Die Werkzeugmagazine können hauptzeitparallel beladen werden. Standardmäßig verfügen die Maschinen über zwei Spannplätze mit genormten Palettenschnittstellen. Option sind zwei zusätzliche Palettenwechsler stirnseitig am Längsbett. Runde, halbrunde und lineare Palettenspeicher mit einer oder mehreren Speicherebenen ermöglichen den Ausbau der Bearbeitungszentren zu flexiblen Fertigungszellen und die Integration in flexible Fertigungssysteme. Die Bearbeitungszentren können mit einem Laser-Werkzeugmesssystem ausgerüstet sein, das jedes Werkzeug kontrolliert und den Bediener bei Werkzeugbruch oder Schneidenausbruch ebenso warnt wie bei unkorrekter Länge oder Durchmesser des Werkzeugs.
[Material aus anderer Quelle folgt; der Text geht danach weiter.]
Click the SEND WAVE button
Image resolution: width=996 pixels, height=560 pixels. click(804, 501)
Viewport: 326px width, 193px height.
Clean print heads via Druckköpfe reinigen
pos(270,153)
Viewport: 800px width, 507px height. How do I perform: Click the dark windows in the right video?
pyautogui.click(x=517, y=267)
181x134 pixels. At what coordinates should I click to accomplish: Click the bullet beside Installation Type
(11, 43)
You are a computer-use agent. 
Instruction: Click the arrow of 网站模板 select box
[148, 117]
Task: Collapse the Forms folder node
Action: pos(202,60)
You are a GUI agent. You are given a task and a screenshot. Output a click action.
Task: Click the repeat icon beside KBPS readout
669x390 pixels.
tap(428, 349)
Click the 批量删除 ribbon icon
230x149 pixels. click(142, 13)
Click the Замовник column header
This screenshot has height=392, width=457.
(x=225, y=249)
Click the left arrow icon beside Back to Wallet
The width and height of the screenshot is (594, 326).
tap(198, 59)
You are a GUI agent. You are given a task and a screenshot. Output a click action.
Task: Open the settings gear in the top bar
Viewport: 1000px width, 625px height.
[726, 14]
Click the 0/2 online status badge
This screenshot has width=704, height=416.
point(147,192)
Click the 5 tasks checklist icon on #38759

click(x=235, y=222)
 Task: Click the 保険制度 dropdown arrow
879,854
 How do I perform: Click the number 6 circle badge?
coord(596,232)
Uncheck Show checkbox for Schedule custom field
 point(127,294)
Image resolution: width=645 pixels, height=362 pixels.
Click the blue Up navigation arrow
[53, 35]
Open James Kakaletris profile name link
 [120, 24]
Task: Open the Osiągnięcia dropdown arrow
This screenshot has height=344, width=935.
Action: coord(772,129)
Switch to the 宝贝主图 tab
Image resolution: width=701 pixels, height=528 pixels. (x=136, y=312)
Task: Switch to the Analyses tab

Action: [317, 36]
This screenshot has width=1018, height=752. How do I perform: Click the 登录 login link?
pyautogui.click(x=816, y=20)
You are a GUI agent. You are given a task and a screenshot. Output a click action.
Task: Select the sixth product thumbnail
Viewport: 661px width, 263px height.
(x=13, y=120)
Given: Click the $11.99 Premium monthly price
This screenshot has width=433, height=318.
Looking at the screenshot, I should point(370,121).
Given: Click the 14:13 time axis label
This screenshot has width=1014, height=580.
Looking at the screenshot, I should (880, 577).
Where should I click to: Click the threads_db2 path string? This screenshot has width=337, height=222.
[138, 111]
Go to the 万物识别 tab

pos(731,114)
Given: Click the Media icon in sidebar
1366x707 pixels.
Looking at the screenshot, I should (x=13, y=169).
Im Automatikbetrieb werden geeignete Strategien ausgelöst, um Werkstück und nachfolgende Werkzeuge vor Schaden zu schützen. Eine weitere Zusatzausrüstung ist die prozessnahe Werkstückmessung durch schaltende Messtaster. Zum Messen des Werkstücks holt der Werkzeugwechsler die Messtaster aus dem Werkzeugmagazin. Eine weitere Option ist die Chip-Codierung der Werkzeuge, die beim Beladen des Werkzeugmagazins automatisch eingelesen wird.